OSINT Writeups
Preview
Write-ups for Osint tasks by Kata. English is not my main language, so I might have problems with explanations.
Admin's Fuel
Rumor has it that our admins can survive solely on this wonderful drink.
This blend of malt and hops is known throughout Belarus.
Can you find the place where our fuel is produced?
Flag example: grodno{grodno{Сity_Main_Square_1}From the description it becomes clear that we are talking about a brewery. There is also an interesting pinned message in the Telegram group:
‼️Аліварыя - лепшае беларускае піва‼️
which translates as Olivariya - the best Belarusian beer
Flag format is grodno{Сity_Main_Square_1}
So the flag is grodno{Minsk_Kiseleva_Street_30}
Regular GoogleMaps
I was browsing Google Maps looking for interesting views, when I suddenly saw THIS.
I wanted to share this find with friends, but I ABSOLUTELY accidentally closed the tab, cleared my history, and completely forgot where it was.
Can you help me find it?
Flag format: grodno{State_City_Street}
Using RIS (Reverse Image Search) we can see that this image is present in a large number of TikToks and Reels, in the comments of which I found the place itself: Moorpark, Arroyo Drive
The flag is grodno{California_Moorpark_Arroyo_Drive}
New Year's Eve
This is the last photo I took in 2025.
It's hard to describe in words how many emotions you can get from celebrating the New Year in such a stunning place.
And you need to find the official website of this ski resort)
By the way, this is really my last photo in 2025) But where was it taken?
The photo shows a ski resort, it remains to be seen which one
Our favorite Reverse Search shows:
So we learn that there are several ski resorts in Belarus, and we can simply look through their websites in the flag, but if we google the most popular ones, we can find the exact location where the photo was taken.
This is the Logoisk ski resort and their official website: https://logoisk.by/
And the flag: grodno {https://logoisk.by}
Flight of the grinch
After Santa took off to deliver Christmas presents around the world, something strange appeared in the sky.
The Grinch decided to leave his own “holiday decoration” not on a Christmas tree, but high above the ground, visible only to those who were watching the skies carefully.
The drawing was made by an aircraft, leaving a distinctive track that formed a recognizable shape.
You need is to determine the exact date when the pilot who created this sky drawing received their pilot certificate.
Flag format: grodno{MM.DD.YYYY}
And again, the reverse search gives us the result.
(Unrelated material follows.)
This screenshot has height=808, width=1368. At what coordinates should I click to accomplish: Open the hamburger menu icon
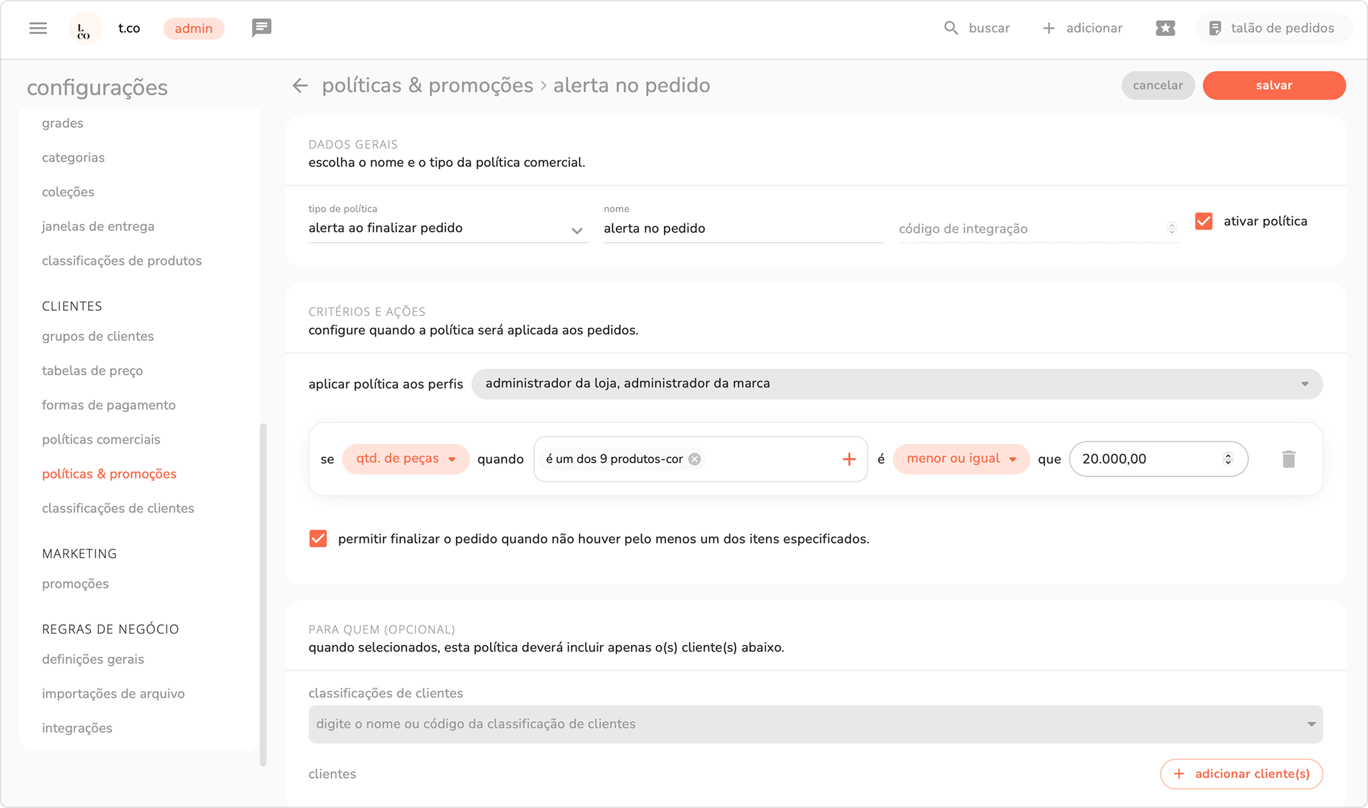pyautogui.click(x=38, y=28)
By entering the tail number on the website https://www.flightaware.com/live/flight/N6914W we can find out that it is registered to Timothy M. Pearson
The next step is to go to the FAA and search for the pilot by name:
And we see the pilot we need TIMOTHY MARTIN PEARSON
The flag is grodno{01.29.2021}
Visiting Belorussian Grandfather
I visited my grandfather this summer while he was on vacation. He started working in December, so I wanted to come visit him and help him out, but I forgot where his house is. I have a photo of his assistant, and I remember his house is somewhere on the border in the forest.
Can you help me?
Flag format: grodno{Name_of_the_Forest}
It's very easy chall so I don't want to waste your time or mine. RIS shows us that this place is in Belovezhskaya Pushcha.
Flag: grodno{Belovezhskaya_Pushcha}
Beginning of the NorthWind
During preparations for the holiday, an unknown APT group called “NorthWind” kidnapped Santa Claus, and now New Year's is in danger.
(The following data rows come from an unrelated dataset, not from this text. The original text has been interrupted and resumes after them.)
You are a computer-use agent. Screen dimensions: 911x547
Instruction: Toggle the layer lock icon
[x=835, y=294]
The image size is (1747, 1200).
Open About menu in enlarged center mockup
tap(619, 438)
We have found the contact of the person coordinating the operation. His current nickname on Telegram is @vvanuss
Find the information hidden in his previous nickname; it should help us move forward with the investigation.
We have a Telegram account username @vvanuss
Telegram has a HUGE number of OSINT bots, so we'll use one of them for this solution: @Funstat_fbot
Let's enter the user's ID and get our flag:
Flag: grodno{f1rst_st3p_0f_1nvest1g@tion}
Admin's Setup
Author: @vvanuss
Many people already know almost everything about me, but can you find the name of my laptop processor?
Flag format: grodno{Pentium_4}
The author of this task has a Telegram channel, which you can scroll to find a screenshot from the btop.
And we see the full name of the processor: Ryzen 7 6800H
I admit that there is a problem with the flag format, since based on it the flag will be: grodno{Ryzen_7} but the real flag is grodno{Ryzen_7_6800H}
babyOSINT
On December 31st, an employee of one company posted a photo from a corporate party with the caption:
"Best New Year in 10 years 🎅"
The account was deleted a day later.
Find the address of this establishment:
Flag format: grodno{Main_Square_1A}
RIS shows that this photo was taken at the bar named Spichki.
CTF is held in Grodno, so it's logical that the bar is also located in Grodno.